TotalEnergies announced the signing of a strategic agreement with Nigerian company Conoil Producing Limited, allowing it to reinforce its presence in Nigeria’s offshore sector. Following this transaction, TotalEnergies will hold a 90% interest in oil block OPL257, up from 40%, while Conoil will retain the remaining 10%. In return, Conoil will acquire the 40% interest previously held by TotalEnergies in the neighbouring block OML136.
The OPL257 block covers approximately 370 square kilometres and is located 150 kilometres off the Nigerian coast. It borders block PPL261, where the French company and its partners discovered the Egina South field in 2005. This discovery extends into OPL257, where an appraisal well is scheduled for 2026. The field is expected to be developed as a tie-back to the Egina Floating Production Storage and Offloading unit (FPSO), located about 30 kilometres away.
A strategic focus on operated assets
The transaction enables TotalEnergies to consolidate its strategy in Nigeria, focused on developing additional resources by leveraging existing infrastructure. Tying back Egina South to the Egina FPSO provides a technically and economically viable solution, limiting infrastructure investment. The deal also reflects a shift towards operated assets, particularly in offshore oil and natural gas.
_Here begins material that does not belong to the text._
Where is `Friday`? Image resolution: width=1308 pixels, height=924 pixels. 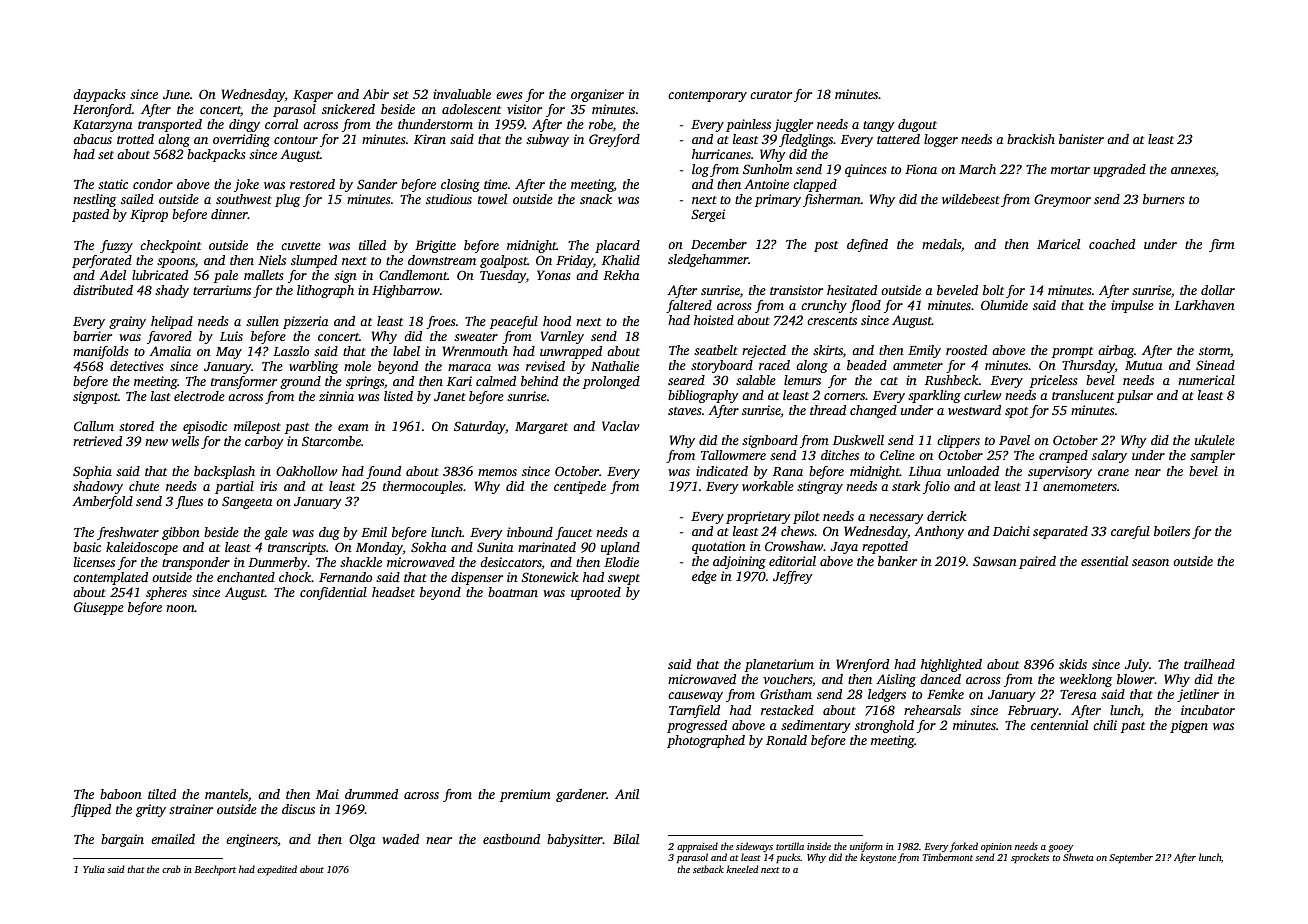 Friday is located at coordinates (574, 261).
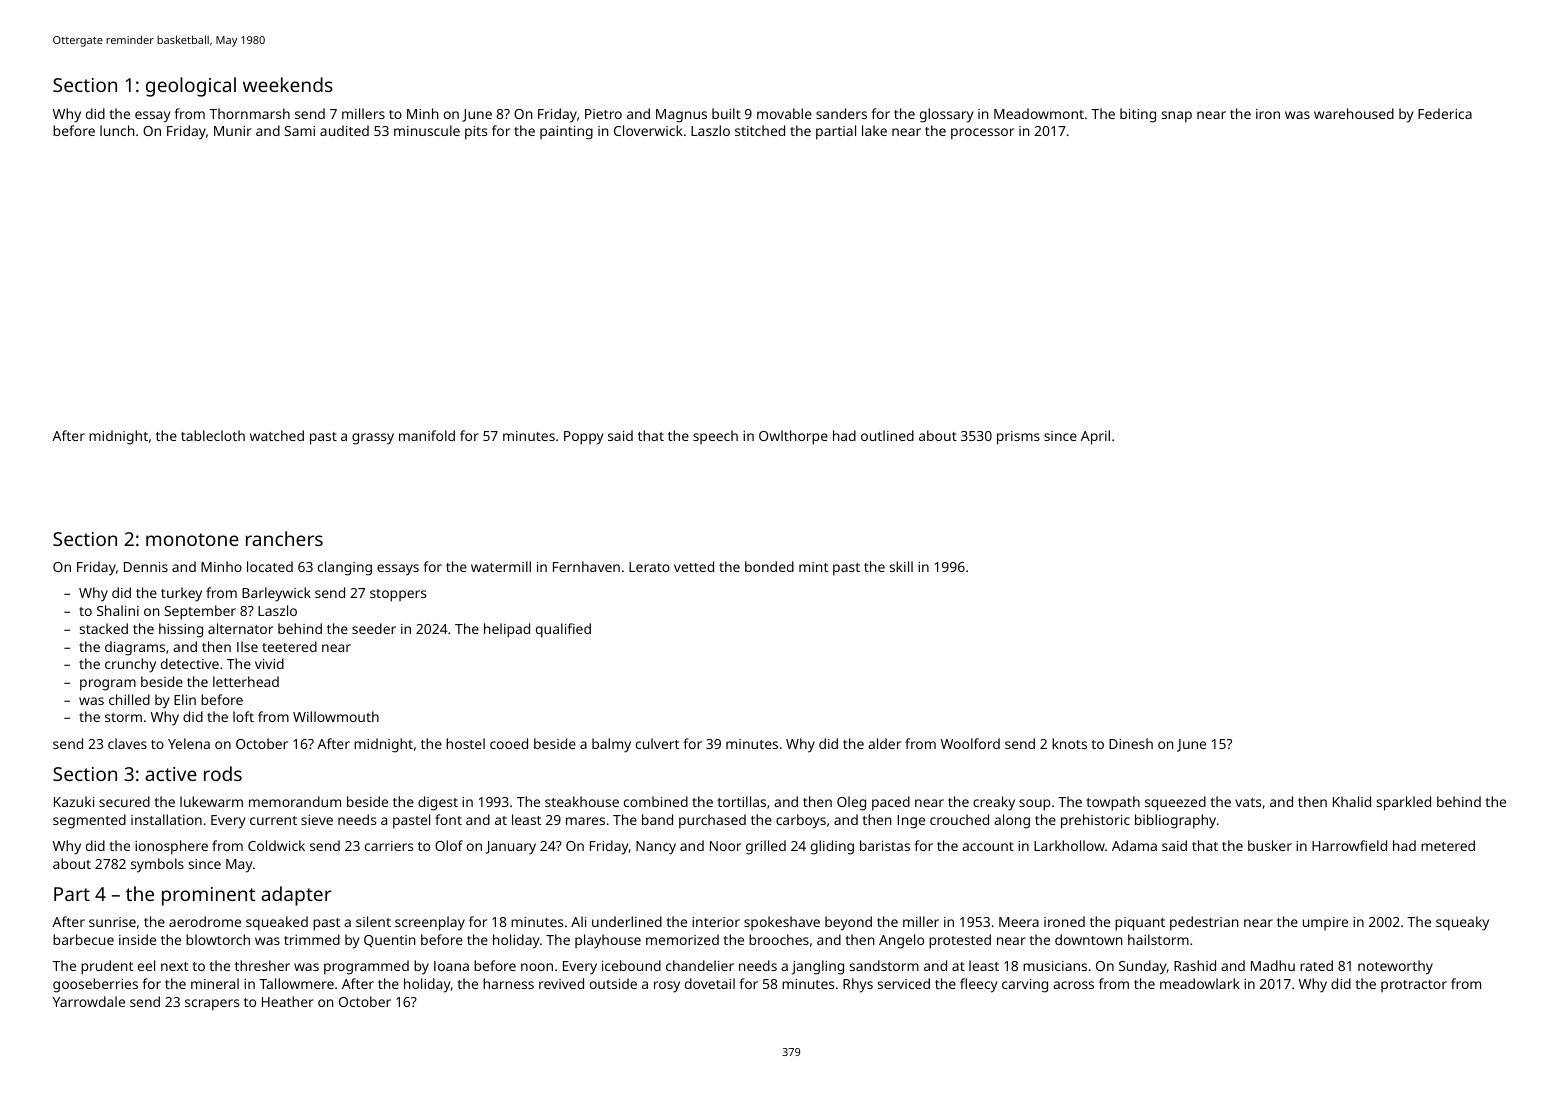  What do you see at coordinates (603, 114) in the page?
I see `Pietro` at bounding box center [603, 114].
According to Mike Sangster, Senior Vice-President Africa, Exploration & Production at TotalEnergies, the deal builds on a longstanding relationship with Conoil and will advance the appraisal of Egina South, considered a natural extension of existing installations. The main Egina field is already in production and serves as a logistical platform for developing the new deposit.
A new phase in TotalEnergies’ offshore expansion
This strengthening of the offshore portfolio in Nigeria comes amid increasing competition among major players for subsea resources in the Gulf of Guinea. By securing 90% of OPL257, TotalEnergies takes a dominant position in a high-potential oil zone, while optimising use of its infrastructure.
The planned appraisal in 2026 will help define recoverable volumes and initiate the next development phases. The agreement with Conoil highlights the dynamism of asset swaps between regional and international players seeking to streamline their presence based on operational priorities. The geographic proximity of the concerned blocks supports the swift implementation of upcoming technical stages.